La pasión de la hermana Raymunda: lecciones vigentes
- Katherine Castro
- 4 ago 2016
- 2 Min. de lectura

La función empezó puntual. Sin embargo, aunque el reloj marcaba las 8:00 de la noche, no había nadie en el escenario.
“Primera llamada”, anuncian y se oye “Dominique nique, nique, pobremente por ahí”. A la segunda llamada suena “Sor Yeyé”. A la tercera, el fondo musical de La novicia rebelde. Una sutil sugestión.
La pasión de la hermana Raymunda, escrita y dirigida por Jorge Plascencia Zermeño, fue la pieza de clausura de la Muestra Estatal de Teatro 2016.
El desplazamiento entre tres espacios imaginarios marca la dinámica del personaje. Un reclinatorio, un escritorio y una maleta abierta llena de fotos ocupan el escenario y sirven como ejes de una trama que, a simple vista, parece incoherente.
Élida Contreras interpreta a Raymunda, una monja muy peculiar. Ella ingresó a la orden hace 30 años, 4 meses y 5 días. Da clases de biología a adolescentes. Muy estricta, cuenta anécdotas del colegio y del convento con gran elocuencia.
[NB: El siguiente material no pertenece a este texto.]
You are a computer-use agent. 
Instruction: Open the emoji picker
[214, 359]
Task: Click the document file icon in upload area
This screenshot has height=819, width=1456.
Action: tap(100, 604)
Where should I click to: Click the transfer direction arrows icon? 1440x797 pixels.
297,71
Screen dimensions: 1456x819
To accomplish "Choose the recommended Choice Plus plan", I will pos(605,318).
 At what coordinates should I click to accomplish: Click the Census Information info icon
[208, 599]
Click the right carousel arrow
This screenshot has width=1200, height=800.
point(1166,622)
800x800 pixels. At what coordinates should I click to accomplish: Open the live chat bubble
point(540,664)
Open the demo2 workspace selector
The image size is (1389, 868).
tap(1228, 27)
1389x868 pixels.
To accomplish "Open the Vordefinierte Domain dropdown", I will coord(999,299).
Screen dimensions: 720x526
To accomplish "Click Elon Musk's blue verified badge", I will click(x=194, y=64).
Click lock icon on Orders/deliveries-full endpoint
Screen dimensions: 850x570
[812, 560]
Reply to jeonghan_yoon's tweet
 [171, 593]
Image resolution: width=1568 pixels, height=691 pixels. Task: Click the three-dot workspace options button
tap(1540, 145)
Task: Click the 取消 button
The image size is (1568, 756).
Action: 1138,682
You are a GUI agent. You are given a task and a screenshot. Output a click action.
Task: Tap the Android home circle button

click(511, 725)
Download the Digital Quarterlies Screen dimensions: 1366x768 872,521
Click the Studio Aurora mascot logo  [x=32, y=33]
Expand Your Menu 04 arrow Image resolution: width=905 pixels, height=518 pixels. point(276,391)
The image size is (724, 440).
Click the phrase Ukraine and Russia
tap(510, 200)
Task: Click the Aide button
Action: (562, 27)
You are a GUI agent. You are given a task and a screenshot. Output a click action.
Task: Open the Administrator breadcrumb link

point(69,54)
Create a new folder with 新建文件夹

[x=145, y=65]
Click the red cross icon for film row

Este personaje está lleno de matices. Va de su época de jovencita, a la escuela como maestra adulta y a sus más íntimos momentos de remordimiento con destreza y emoción. Ello le exige expresión facial y corporal intensa, cambio de voces y movimiento constante; sin duda, una actuación retadora.
El reparto lo complementa el actor Jorge Volklova cuyas apariciones representan los pensamientos ocultos y deseos reprimidos de la monja; su presencia sirve de catalizador de los eventos.
La obra se debate entre lo cómico y la trágico con intensidad creciente.
El balance lo aporta la ruptura de la cuarta pared y la participación del público. La maestra, con preguntas directas a los asistentes, crea sensaciones inmediatas y una conexión real. Muchos temiendo “me va a preguntar, me va a preguntar”. La risa y la improvisación son inevitables.
El desenlace llega con una iluminación roja intensa, interrumpido abruptamente y un cambio de escenario clave.
Diversos pasajes retratan la esencia de ‘Raymunda’ y su vida dentro del convento: “La disciplina es lo primero, si hay que castigar se castiga (...)”, se repite constantemente.
Estas frases significativas son símbolo de una disciplina rígida, obsoleta, anuladora, un antecedente psicológico y causa de conflicto.
En estos tiempos, de casos alarmantes de violencia, la obra recuerda la importancia de la educación en casa sobre sexo y lo contraproducente de una disciplina represiva.
Un largo aplauso al final con el público de pie hizo evidente la complacencia del público.